In the ninth, against Jake Diekman, who is not the Mets closer and sports a 5.28 ERA and has subtracted 0.6 bWAR this season, Juan Soto (taking a semi-decoy at-bat with a painful hand) walked on four pitches.

That allowed Aaron Judge to, potentially, see his first pitches to hit of the entire game. He got one right away, taking a fastball directly down the middle. Three pitches later, Diekman did this, the painting equivalent of when Rafael Devers plays like a Gold Glove third baseman against only the Yankees.

Perfect pitch -- but, of course, the damage pitch was the first one. Judge stared at it like he was glaring at Jose Siri.

Rookie Ben Rice grounded out to end it, and he might have stood a better chance if he hadn't been banned from facing left-handers for two weeks, only to be shown one in a lonely at-bat with the game on the line.

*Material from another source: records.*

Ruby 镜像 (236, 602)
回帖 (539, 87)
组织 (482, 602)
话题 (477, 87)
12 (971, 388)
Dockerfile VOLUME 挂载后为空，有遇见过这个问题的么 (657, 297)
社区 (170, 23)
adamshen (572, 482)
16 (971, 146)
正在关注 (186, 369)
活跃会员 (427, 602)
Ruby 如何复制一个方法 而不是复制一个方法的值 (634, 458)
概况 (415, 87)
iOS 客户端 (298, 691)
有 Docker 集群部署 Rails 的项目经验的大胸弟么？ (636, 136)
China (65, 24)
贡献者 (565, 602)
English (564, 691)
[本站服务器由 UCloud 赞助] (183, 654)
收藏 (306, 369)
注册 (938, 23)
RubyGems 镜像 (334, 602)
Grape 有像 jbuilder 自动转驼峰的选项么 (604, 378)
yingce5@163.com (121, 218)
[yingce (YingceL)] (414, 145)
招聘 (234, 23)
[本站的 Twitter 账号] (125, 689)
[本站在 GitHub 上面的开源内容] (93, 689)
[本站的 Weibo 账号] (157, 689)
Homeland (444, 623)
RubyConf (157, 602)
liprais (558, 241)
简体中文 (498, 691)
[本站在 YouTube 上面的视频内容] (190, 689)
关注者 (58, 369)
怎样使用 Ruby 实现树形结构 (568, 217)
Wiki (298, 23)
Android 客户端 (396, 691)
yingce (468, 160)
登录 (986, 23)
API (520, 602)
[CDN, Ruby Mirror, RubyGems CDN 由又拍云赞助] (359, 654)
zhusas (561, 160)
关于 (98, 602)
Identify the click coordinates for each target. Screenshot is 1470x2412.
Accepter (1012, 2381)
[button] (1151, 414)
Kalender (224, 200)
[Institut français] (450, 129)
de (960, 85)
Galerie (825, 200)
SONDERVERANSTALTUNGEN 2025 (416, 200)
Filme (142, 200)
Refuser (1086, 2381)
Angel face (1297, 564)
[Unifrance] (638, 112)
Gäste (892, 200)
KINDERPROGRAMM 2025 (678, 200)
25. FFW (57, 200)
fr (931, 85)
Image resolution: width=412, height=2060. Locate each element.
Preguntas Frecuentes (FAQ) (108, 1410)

The Yankees made myriad mistakes in this game, starting with the lineup. So did the Mets, which concluded with Harrison Bader running into the second out of the top of the ninth at third base. This loss was bound to sting whichever team was left holding the bag. Predictably, since it was a Yankees home game (they're now 6-14 in their past 20 games in the Bronx), they figured out a way to go limp.

This time, it actually fell on Judge's substantial shoulders.